Claudio Forrosuelo was a Philippine Army enlisted trooper and a posthumous recipient of the Philippines' highest military award for courage, the Medal of Valor.

==Action against Moro secessionists==

Sergeant Forrosuelo was a member of the 8th Scout Ranger Company of the Philippine Army which saw combat during the 6-month campaign of the Armed Forces of the Philippines against the secessionist Moro Islamic Liberation Front in 2000. Forrosuelo's 80-man unit engaged a force of MILF rebels numbering approximately 500 fighters in Matanog, Maguindanao on 3 May 2000.
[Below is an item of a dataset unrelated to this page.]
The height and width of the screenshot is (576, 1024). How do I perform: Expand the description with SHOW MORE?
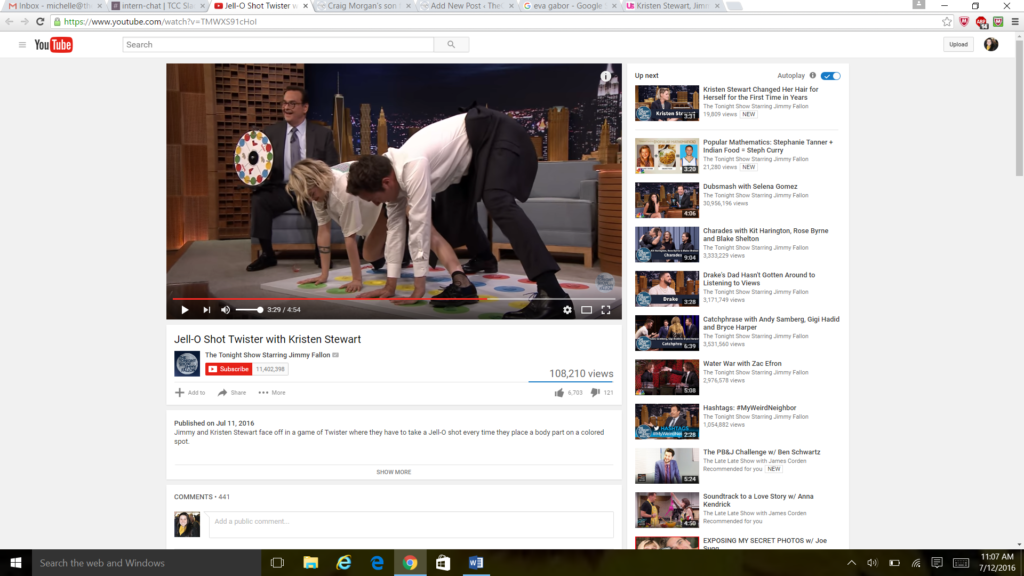[x=393, y=472]
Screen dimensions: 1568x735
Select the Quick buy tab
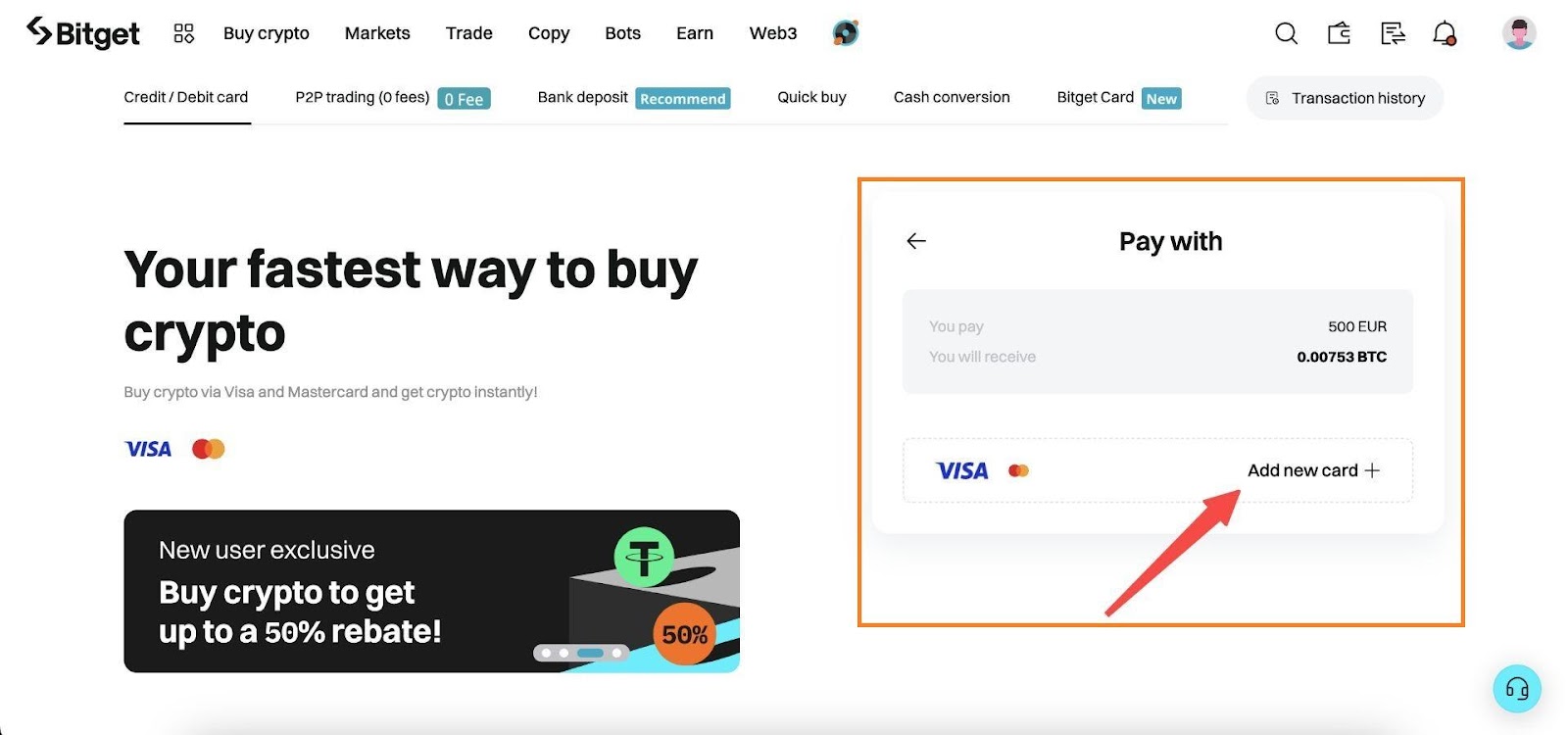point(811,97)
Pinned down by enemy fire and incurring numerous casualties, the government security forces were almost out-flanked. Forrosuelo led an assault on the well-entrenched MILF forces that allowed the evacuation of the wounded soldiers. He then elected to stay behind and along with five others, delayed the enemy counter-attack. He was killed in action. Forrosuelo was conferred the Medal of Valor in 2001.

==Personal life==
Sergeant Forrosuelo's youngest child Precious Jewel Forrosuelo was 8 years old at the time of his death. She graduated from the Philippine Military Academy in March 2014, making history as the first ever offspring of a Medal of Valor awardee to graduate from the PMA. A week after her graduation, she was commissioned a Second Lieutenant in the Philippine Army.

==Commemoration==
In August 2016, the legislative body of Tagum, Davao del Norte, Forrosuelo's birthplace, adopted a resolution granting him a posthumous award for the same actions that earned him the Medal of Valor.